MicroRNAs (18-22 nucleotide long non-coding RNAs) are emerging as promising biomarkers in multiple diseases. A single microRNA can target multiple messenger(m)RNAs and regulate gene expression post-transcriptionally. MicroRNAs are becoming increasingly important in understanding gene expression regulation. Our analysis of developing and adult rodent and human tissues identified that the gallbladder and the brain also produce insulin. Since microRNAs are necessary for normal pancreas development/function, it is important to generate a database of microRNA expression profile in human insulin-producing tissues. The aim of this research is to generate a miRNome from human brain, gallbladder, pancreatic islets and other tissues.

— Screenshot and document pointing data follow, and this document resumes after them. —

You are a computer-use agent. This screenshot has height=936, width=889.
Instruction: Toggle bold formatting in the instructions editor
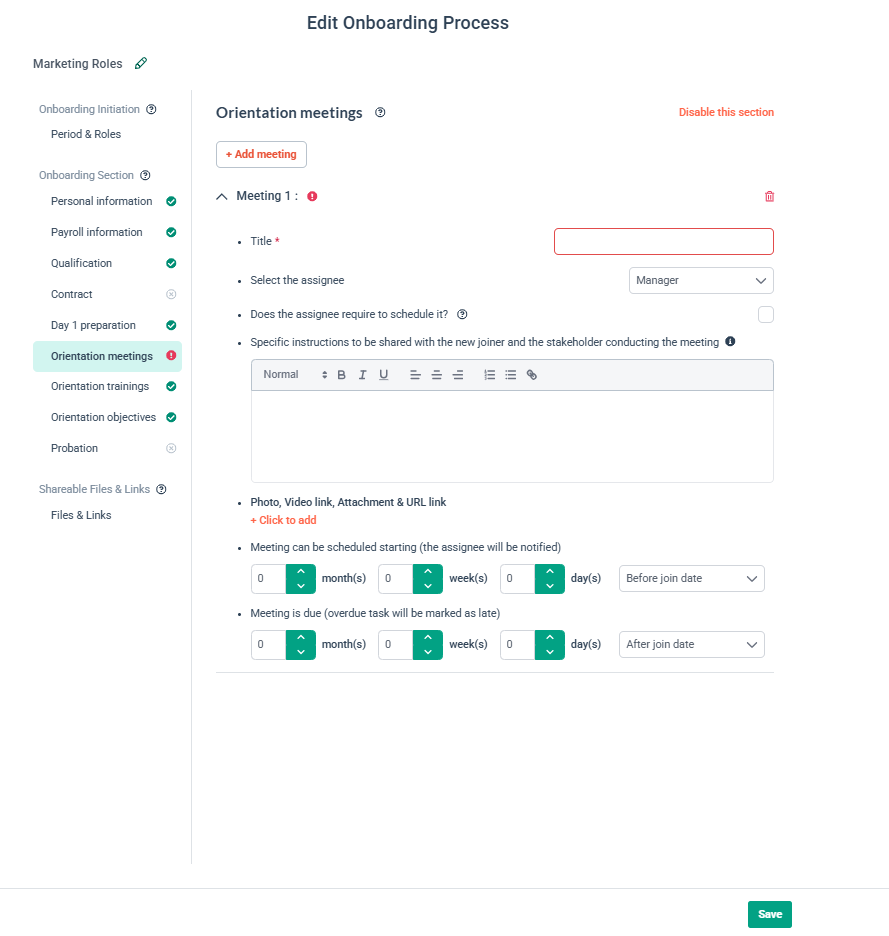pyautogui.click(x=341, y=374)
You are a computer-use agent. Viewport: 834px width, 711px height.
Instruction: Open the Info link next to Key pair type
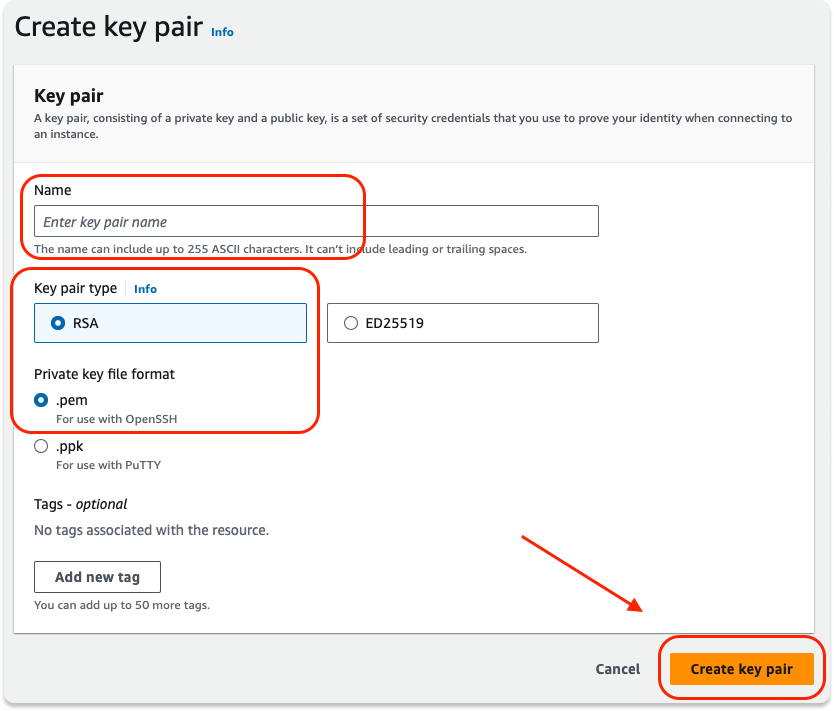pos(145,289)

We investigated a biobank of 284 different human tissues for eight mRNAs (ins, gcg, sst, pdx1, mafA, ngn3, 18s and gapdh) and 754 known and validated microRNAs using TaqMan™ real-time quantitative (q) PCR. Data were normalized to housekeeping genes (for mRNA) or internal controls followed by global normalization (for microRNAs) and analysed using penalized logistic regression analyses. Islet hormones were visualized by confocal microscopy.

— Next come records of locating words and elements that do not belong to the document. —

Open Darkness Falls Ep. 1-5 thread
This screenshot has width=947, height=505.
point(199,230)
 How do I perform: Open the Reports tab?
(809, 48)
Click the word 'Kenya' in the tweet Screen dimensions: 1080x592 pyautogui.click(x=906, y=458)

Confocal microscopy and qPCR analysis for gene transcripts confirmed human endothelium, muscle, liver and skin did not contain insulin transcripts, whilst brain, gallbladder and islets transcribed insulin gene with increasing efficiency. Bidirectional hierarchical clustering identified microRNAs enriched in each tissue and those associated with high level of insulin transcript. Logistic regression analysis of 150 islet samples (compared to insulin-negative tissues) led to discovery set of 12 microRNAs associated with high levels of insulin transcript. This miRNA signature predicted insulin expression in a validation set of 88 blinded tissue profiles with 97% efficiency.
We present the first large resource of microRNA expression analyses from human insulin-producing tissues. MicroRNA signature provides key evidence to understand their role in influencing insulin gene expression. Generating such signatures will help in identifying beta cell differentiation / regeneration or death in individuals progressing to diabetes.